Exercise directions: Copy out the lines between the one containing "What do you see at coordinates (72, 152)" and the one containing "center [72, 152].", inclusive, with no changes.

———

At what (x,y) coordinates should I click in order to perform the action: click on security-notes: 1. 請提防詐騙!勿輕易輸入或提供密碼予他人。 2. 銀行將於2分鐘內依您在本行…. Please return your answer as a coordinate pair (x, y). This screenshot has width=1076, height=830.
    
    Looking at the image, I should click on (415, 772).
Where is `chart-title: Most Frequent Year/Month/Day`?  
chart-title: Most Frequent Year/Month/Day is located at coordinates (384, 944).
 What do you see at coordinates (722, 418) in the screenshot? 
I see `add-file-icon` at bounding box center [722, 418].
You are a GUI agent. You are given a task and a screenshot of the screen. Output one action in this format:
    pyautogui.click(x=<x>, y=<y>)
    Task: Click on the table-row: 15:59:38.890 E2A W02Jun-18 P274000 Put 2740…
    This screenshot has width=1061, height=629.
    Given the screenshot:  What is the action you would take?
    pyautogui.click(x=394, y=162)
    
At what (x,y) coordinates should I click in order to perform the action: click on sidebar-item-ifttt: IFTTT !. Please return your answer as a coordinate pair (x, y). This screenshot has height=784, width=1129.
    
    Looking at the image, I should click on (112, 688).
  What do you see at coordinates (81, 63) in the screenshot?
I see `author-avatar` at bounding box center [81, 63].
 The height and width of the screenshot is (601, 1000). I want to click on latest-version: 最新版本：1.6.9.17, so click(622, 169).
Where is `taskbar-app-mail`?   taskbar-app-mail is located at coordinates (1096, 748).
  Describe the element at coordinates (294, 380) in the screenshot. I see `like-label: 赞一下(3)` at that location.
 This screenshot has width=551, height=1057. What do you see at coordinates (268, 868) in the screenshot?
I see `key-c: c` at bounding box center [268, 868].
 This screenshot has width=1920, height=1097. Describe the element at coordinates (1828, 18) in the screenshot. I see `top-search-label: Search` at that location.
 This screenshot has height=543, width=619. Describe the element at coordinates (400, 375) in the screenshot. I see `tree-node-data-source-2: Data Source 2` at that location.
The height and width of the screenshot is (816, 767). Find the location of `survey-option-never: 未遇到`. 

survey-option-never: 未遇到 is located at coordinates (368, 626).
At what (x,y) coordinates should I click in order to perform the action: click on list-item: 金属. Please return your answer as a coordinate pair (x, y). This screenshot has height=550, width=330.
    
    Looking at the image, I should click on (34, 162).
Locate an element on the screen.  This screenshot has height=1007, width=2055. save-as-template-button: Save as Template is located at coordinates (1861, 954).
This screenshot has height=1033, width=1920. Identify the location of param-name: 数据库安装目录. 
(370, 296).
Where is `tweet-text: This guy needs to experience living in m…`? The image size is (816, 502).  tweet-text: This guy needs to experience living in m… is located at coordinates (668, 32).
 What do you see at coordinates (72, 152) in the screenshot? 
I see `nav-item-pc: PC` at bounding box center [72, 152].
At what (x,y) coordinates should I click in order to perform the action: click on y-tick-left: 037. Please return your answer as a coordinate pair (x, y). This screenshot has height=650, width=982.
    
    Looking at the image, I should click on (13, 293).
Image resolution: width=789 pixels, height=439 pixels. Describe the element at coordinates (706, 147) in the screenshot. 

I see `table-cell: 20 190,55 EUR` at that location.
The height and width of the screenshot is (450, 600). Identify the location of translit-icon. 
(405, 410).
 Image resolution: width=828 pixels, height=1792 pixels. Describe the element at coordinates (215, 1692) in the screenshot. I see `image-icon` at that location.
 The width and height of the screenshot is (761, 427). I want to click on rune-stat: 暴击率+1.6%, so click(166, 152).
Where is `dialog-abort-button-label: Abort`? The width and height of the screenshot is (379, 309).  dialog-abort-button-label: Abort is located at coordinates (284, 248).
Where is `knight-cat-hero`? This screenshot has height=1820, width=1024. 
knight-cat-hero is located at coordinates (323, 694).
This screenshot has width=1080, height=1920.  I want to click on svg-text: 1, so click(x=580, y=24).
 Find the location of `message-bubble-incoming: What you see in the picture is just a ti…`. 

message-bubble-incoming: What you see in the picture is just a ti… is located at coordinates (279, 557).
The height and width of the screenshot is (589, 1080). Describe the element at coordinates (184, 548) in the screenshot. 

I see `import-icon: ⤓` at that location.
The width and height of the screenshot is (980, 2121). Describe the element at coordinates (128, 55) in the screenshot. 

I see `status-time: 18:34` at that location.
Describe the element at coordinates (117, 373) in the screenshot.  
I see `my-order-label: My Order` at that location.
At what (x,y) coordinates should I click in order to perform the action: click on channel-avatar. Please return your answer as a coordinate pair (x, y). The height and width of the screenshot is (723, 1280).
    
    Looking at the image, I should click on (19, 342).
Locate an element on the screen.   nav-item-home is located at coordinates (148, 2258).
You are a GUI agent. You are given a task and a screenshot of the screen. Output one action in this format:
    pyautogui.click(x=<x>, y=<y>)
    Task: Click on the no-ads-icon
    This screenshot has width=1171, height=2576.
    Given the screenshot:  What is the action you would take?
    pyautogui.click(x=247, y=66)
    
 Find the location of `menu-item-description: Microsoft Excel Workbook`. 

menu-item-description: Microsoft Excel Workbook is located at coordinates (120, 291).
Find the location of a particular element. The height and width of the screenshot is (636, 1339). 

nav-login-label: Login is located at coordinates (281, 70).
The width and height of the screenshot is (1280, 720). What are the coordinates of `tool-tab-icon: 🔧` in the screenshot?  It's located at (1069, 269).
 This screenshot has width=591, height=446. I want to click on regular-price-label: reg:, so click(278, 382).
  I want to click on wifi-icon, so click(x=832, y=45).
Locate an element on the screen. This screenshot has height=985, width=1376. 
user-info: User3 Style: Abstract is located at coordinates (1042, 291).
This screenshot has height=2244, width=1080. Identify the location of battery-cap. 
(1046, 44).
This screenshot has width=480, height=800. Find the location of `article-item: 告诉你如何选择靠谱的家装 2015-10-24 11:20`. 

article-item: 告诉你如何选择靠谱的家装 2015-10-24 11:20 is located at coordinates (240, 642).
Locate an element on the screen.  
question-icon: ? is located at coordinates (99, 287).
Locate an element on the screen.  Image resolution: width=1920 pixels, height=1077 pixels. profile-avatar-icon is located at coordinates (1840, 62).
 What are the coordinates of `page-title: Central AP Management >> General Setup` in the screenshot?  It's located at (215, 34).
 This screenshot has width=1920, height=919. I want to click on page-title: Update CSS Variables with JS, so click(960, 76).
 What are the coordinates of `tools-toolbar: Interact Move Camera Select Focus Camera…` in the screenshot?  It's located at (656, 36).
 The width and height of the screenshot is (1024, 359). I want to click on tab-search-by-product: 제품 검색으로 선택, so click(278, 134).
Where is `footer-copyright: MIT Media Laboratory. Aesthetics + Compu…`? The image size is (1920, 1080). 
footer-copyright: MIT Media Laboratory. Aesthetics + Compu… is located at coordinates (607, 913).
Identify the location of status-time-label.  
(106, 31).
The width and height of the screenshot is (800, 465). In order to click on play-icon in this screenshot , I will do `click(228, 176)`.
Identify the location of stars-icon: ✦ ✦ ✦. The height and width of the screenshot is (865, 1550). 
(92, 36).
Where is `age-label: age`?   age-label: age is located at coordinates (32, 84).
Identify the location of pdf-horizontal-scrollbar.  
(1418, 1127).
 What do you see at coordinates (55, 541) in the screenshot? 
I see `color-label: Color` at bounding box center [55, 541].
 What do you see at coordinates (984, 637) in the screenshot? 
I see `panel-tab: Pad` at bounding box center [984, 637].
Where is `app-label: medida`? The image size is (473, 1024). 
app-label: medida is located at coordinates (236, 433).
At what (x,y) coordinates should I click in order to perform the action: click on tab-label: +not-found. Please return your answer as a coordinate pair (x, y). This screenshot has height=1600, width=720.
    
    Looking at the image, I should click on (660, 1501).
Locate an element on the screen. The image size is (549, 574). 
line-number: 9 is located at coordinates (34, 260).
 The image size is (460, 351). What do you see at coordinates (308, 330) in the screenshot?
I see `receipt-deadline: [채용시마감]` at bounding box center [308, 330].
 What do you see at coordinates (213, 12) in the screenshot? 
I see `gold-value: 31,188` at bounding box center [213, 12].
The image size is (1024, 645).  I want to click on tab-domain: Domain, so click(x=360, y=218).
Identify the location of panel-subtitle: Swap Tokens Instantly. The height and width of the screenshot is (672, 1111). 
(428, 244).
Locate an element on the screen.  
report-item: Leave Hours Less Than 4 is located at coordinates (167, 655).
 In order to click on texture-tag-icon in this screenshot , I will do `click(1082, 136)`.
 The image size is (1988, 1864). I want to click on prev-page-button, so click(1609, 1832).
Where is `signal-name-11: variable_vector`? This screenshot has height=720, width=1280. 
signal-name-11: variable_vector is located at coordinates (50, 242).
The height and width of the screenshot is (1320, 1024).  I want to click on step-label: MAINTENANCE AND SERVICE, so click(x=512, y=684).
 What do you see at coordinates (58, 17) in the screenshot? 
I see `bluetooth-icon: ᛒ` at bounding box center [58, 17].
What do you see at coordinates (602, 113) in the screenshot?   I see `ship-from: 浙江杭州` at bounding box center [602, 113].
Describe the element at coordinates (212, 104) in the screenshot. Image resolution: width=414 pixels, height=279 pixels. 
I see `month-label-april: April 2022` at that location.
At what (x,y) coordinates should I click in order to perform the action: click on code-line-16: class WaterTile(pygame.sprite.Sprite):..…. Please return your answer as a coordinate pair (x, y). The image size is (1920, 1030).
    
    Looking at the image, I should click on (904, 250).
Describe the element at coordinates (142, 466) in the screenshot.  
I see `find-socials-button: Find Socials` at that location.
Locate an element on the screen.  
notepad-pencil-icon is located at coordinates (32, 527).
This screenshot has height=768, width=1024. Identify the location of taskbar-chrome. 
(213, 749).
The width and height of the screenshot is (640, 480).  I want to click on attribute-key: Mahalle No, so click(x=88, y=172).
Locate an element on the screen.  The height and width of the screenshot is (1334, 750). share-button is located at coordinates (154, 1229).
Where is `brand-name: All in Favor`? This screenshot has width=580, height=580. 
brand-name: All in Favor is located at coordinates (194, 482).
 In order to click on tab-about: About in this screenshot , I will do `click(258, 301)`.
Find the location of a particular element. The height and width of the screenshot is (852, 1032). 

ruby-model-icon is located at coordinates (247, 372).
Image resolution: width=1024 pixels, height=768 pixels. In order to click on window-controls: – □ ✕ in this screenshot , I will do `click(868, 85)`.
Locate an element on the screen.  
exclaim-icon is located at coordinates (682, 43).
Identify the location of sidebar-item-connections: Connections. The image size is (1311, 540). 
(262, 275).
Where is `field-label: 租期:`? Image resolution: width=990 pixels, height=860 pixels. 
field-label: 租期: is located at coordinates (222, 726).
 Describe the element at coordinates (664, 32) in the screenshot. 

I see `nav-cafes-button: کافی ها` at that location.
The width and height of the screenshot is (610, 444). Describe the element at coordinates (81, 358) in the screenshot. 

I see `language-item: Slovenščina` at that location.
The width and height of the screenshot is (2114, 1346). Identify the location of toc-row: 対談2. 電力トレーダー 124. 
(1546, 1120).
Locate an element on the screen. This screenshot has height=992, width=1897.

———

Completed exercise:
 What do you see at coordinates (72, 152) in the screenshot? 
I see `nav-item-pc: PC` at bounding box center [72, 152].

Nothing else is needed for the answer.